Stored data entries
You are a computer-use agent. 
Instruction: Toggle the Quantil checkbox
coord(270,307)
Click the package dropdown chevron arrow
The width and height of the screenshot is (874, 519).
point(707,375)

Prompt:
An exact reproduction of the data is required. Leave nothing out.

Answer to this exercise:
You are a computer-use agent. 
Instruction: Toggle the Quantil checkbox
coord(270,307)
Click the package dropdown chevron arrow
The width and height of the screenshot is (874, 519).
point(707,375)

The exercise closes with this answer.